Bound cations. A, an overview. The three structures (O4, O2, and RND) containing three different types of bound cations were superposed, and the cations are shown as spheres. Oxidized domain structure (O4) is shown in cartoon representation with subunit Nqo1 is in yellow, Nqo2 is in blue, Nqo3 is in salmon, Nqo4 is in green, Nqo5 is in violet, Nqo6 is in red, Nqo9 is in cyan, and Nqo15 is in orange. AG indicates the acidic groove. Ca²⁺ ions are shown in green except the tightly bound Ca²⁺ present in all structures, which is in cyan. Mg²⁺ is in blue, and Mn²⁺ is in magenta except the Mn²⁺ atom bound in the putative iron-binding channel, which is in orange. B, close-up of the tightly bound Ca²⁺ ion with interacting residues indicated. C, close-up of the Mn²⁺ ion bound in the putative iron-binding channel at the interface with frataxin-like subunit Nqo15. Residues interacting with the metal are indicated, including possible weak interaction with carbonyl of ₂Lys¹²¹. The prefixes before the residue names indicate the subunit number.

FIGURE 5.

A model of complex I mechanism, based on structures described here.

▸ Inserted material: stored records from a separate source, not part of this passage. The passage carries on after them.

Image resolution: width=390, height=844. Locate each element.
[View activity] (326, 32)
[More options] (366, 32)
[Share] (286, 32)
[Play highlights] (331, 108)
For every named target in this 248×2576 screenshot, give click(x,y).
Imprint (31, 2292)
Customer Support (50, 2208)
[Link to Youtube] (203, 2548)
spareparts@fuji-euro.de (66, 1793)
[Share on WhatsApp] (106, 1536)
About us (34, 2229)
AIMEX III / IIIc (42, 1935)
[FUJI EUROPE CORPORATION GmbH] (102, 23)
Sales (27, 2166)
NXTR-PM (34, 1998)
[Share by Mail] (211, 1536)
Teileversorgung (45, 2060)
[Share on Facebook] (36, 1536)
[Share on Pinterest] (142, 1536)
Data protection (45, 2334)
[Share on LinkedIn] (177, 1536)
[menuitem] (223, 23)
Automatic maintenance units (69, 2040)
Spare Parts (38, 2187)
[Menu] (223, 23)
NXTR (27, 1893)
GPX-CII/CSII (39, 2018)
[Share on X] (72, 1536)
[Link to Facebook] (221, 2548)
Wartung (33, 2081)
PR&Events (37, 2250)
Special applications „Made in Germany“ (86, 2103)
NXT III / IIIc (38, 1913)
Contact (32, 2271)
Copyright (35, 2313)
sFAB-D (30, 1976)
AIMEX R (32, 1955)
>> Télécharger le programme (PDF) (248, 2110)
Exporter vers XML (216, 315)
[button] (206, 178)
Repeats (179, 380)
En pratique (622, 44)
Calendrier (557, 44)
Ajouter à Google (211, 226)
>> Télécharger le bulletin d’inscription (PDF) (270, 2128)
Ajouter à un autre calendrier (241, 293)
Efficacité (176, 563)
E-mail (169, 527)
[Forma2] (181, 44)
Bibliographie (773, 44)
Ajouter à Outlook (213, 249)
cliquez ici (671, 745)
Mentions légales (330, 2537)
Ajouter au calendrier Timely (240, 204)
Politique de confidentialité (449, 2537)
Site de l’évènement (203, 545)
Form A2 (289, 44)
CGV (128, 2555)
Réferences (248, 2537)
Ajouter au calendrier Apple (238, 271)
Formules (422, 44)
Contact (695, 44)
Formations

Iron-sulfur clusters N2 and N6b are depicted as oxidized or reduced by empty or filled circles, respectively. C46 and C45 indicate the tandem cysteines from Nqo6 subunit, whereas Q/QH₂ indicate quinone/quinol. One of possible proton acceptors from C45 is ₄Tyr⁸⁷ (Y-O) and from C46-₆Glu⁴⁹ (E-O). H-path indicates proton delivery pathway from the cytosol to tandem cysteines, such as that shown in supplemental Fig. 5, which may be the same for both cysteines (although other pathways are also possible). H1 and 4HB indicate helix H1 from Nqo6 and the four-helix bundle from Nqo4, respectively, and are shown on dark backgrounds when helices are shifted relative to oxidized state. The proposed catalytic cycle is described in detail in the text.